Immobilization and release of the redox mediator ferrocene monocarboxylic acid from within cross-linked p(HEMA-co-PEGMA-co-HMMA) hydrogels.

Cross-linked hydrogels are synthesized from hydroxyethylmethacrylate (HEMA), polyethyleneglycol methacrylate (PEGMA), and N-[tris(hydroxymethyl)methyl]-acrylamide (HMMA) [p(HEMA-co-PEGMA-co-HMMA) hydrogels] containing 1, 3, 5, 7, 9, or 12 M % of the cross-linker tetraethyleneglycol diacrylate (TEGDA) and are loaded during synthesis with the well-known redox mediator, ferrocene monocarboxylic acid (FcCOOH). In the absence of FcCOOH, the M% TEGDA in deionized (DI) water (48%; 1 mol % TEGDA to 32%; 12 mol % TEGDA) scales with the cross-link density in accordance with Flory-Huggins-Rehner theory. The release profiles of FcCOOH from hydrogel slabs (43.0 mM) into 0.1 M HEPES/0.1 M KCl buffer are determined from the oxidation peak current of FcCOOH via cyclic voltammetry (100 mV/s) and are decidedly Fickian with overall diffusion coefficients that range from 2.64 x 10(-8) cm(2)/s (1 mol % TEGDA) to 4.87 x 10(-9) cm(2)/s (12 mol % TEGDA) and with n parameters that approximated 0.5 but nonetheless linearly declined from 0.49 (1 mol %) to 0.42 (12 mol %). Diffusion coefficients, like hydration, strongly correlate with the M% TEGDA and hence with the cross-link density or the molecular weight (MW) between cross-links. The temperature dependence of the release profiles measured at 10, 15, 20, 25, 30, 35, 40, and 45 degrees C reveal thermally activated transport with activation energies that are 30 kJ/mol (3 mol %), 36 kJ/mol (5 mol %), 45 kJ/mol (7 mol %), 47 kJ/mol (9 mol %) and 57 kJ/mol (12 mol %).
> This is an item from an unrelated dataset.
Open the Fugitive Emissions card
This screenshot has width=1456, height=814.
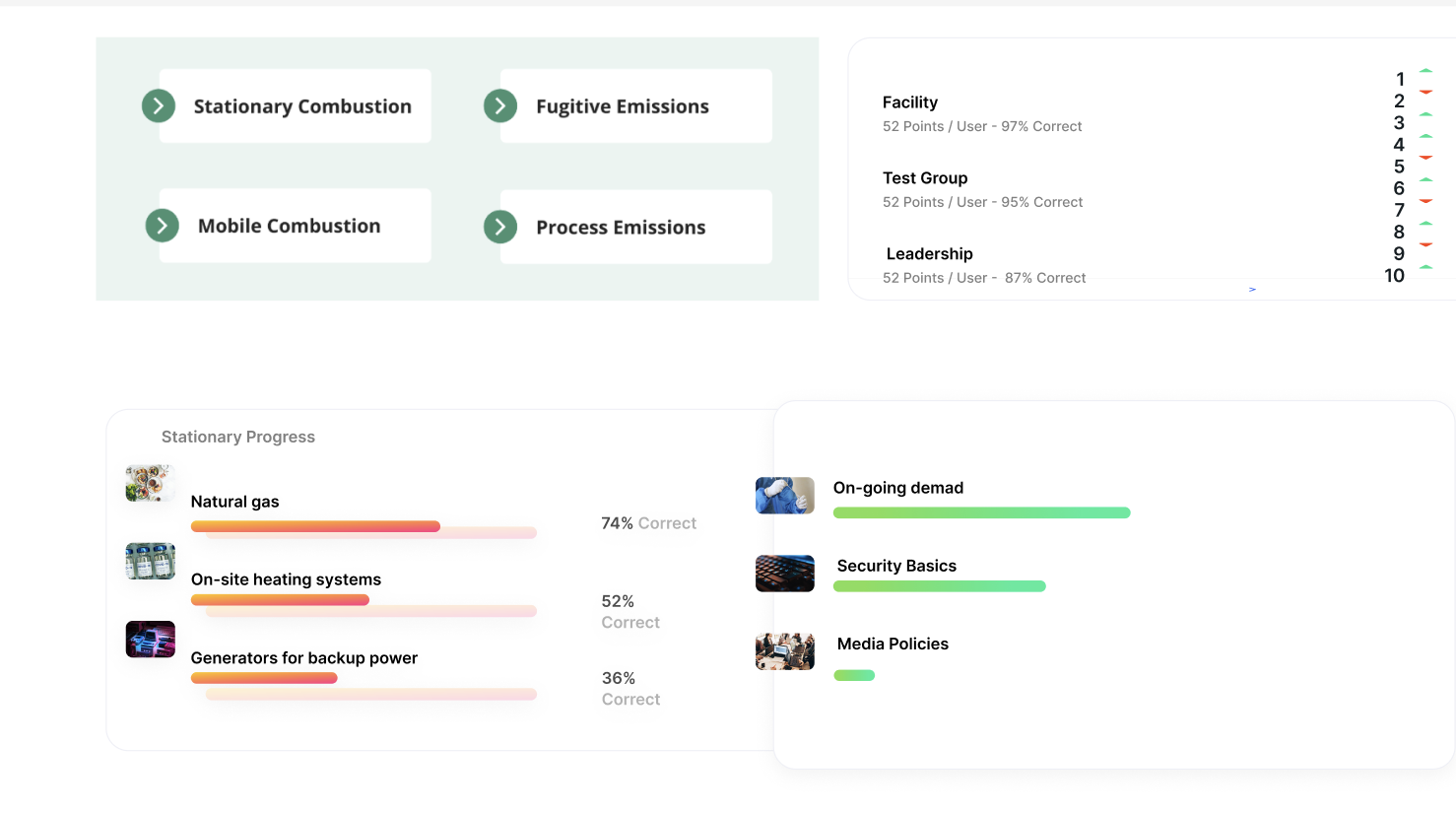[638, 106]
Covalent tethering of the FcCOOH via the UV-polymerizable monomers ferrocene monomethacrylate (Fc-AEMA) and ferrocene polyethylene glycol monomethacrylate (Fc-PEG(3500)-AEMA) to produce pendant redox moieties is shown to eliminate or attenuate release of Fc. While, Fc-AEMA showed no evidence of release (0%) from the hydrogel, its PEG-conjugated equivalent, Fc-PEG(3500)-AEMA, shows release of 16% Fc after 5 days of immersion. These hydrogels will serve as the immobilization matrix for oxidoreductase enzymes of biosensors and the parameters obtained used in the modeling of such systems.